Une saison 2 bien meilleure que la 1ere

ulises31
23/09/2023 à 14:04

Une série tout simplement énorme et excellente. Elle ne plaira pas à tous à cause de sa complexité car dès que c'est complexe, cest terminé. Les gens sont devenus en 30 ans des faineants dela pensée, des enfants gates, capricieux, commodes sans valeurs ni sacrifices.

NicoParm
23/09/2023 à 12:23

J’avais trouvé la saison 1 assez moyenne mais la saison 2 arrive à composer avec la complexité de l’œuvre initiale tout en prenant les libertés nécessaires pour que l’on s’attache aux personnages.

Dans les œuvres d’Asimov, les personnages sont éphémères par principe et la saison 2 questionne ce positionnement de l’individu dans la grande histoire.

@de Lock
22/09/2023 à 03:27

Bonjour à tous,

J'aimerais souligner un point qu'on aborde très rarement dans les critiques d'adaptations télévisuelles des livres. Il faut comprendre que l'adaptation "libre" d'Asimov est une condition essentielle. Une adaptation "scricte (stricto sensus) est impossible. D'une part, un livre n'a pas à construire une trame en fonction de l'effet du temps sur un personnage. Évidemment, le livre est intemporel et fait appel à l'imagination (dont les lecteurs nous partagent passionnement leurs lectures subjectives et uniques), Le cinéma, entre autres, a cette limite temporelle et indubitable de devoir composer avec la facheuse manie qu'on les humains de vieillir.

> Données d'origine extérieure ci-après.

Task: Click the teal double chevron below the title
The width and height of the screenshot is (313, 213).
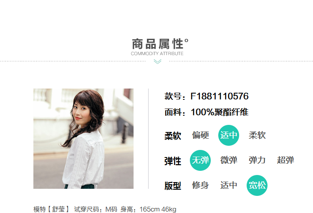Action: [x=157, y=61]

Si un roman fait évoluer un personnage sur plusieurs décennies/siècles/millénaires, on a devant soi un casse-tête majeur... Soulignons, de ce fait, qu'une série télévision sur plusieurs saisons implique de torturer l'oeuvre originale par souci de réalité humaine. Si une série est tournée en 8 ans pour 4 saisons, exemple et que l'action du récit a une valeur dans le temps de 25 ans. La gamine qui joue un rôle lorsqu'elle a 14 ans doit évoluer conséquemment avec la trame du récit. Le hasard faisant mal les choses, cette gamine peut vivre une transformation physique, peut changer de métier ou se casser le gueule à la sortie d'un bar, les scénaristes doivent sans cesse composer avec ces "détails". J"aurais pu prendre l'exemple d'un personnage âgé qui meurt pendant le tournage ou qui ne peut pas vieillir à l'écran aussi rapidement. D'autre part, un livre, sa forme, n'a rien à voir avec la construction de scénario pour la télé et encore moins pour le cinéma. Bon, certains auteurs contemporains, plutôt mainstreams, font d'un roman un quasi-scénario (Un peu presque deviner "interieur/jour" au début d'un paragraphe. :-) Oui, le cinéma aura recours à l'I.A, générative pour créer des acteurs qui seront composer avec ces contingences fatales... Sinon, La série Foundation n'est ni bonne, ni mauvaise. Au-dela de la trame principale, trop de blablabla, de sous-arcs inutiles et, surtout, ma grosse critique : coudonc, les personnes meurent-ils une fois pour toute dans cette série ?? :) Ciao

Keegan
19/09/2023 à 22:49

Scénario inspiré de très loin des livres et presque aussi bon que StarWars9 ...

petitbiscuit
18/09/2023 à 14:38

Il faut espérer que des gens fassent un montage uniquement avec les scènes concernant la Dynastie génétique cela pourrait faire une série intéressante à elle seule.

Geoffrey Crété - Rédaction
18/09/2023 à 14:25

@petitbiscuit

On traite la majorité des séries avec une critique globale de la saison, peu importe si on les aime ou non (cf For All Mankind ou Mr Robot). Seuls les événements qui excitent beaucoup notre lectorat (Star Wars, Marvel principalement) sont généralement traités épisode par épisode.
Néanmoins, on a suivi toute la promo de Foundation jusque là, côté actu.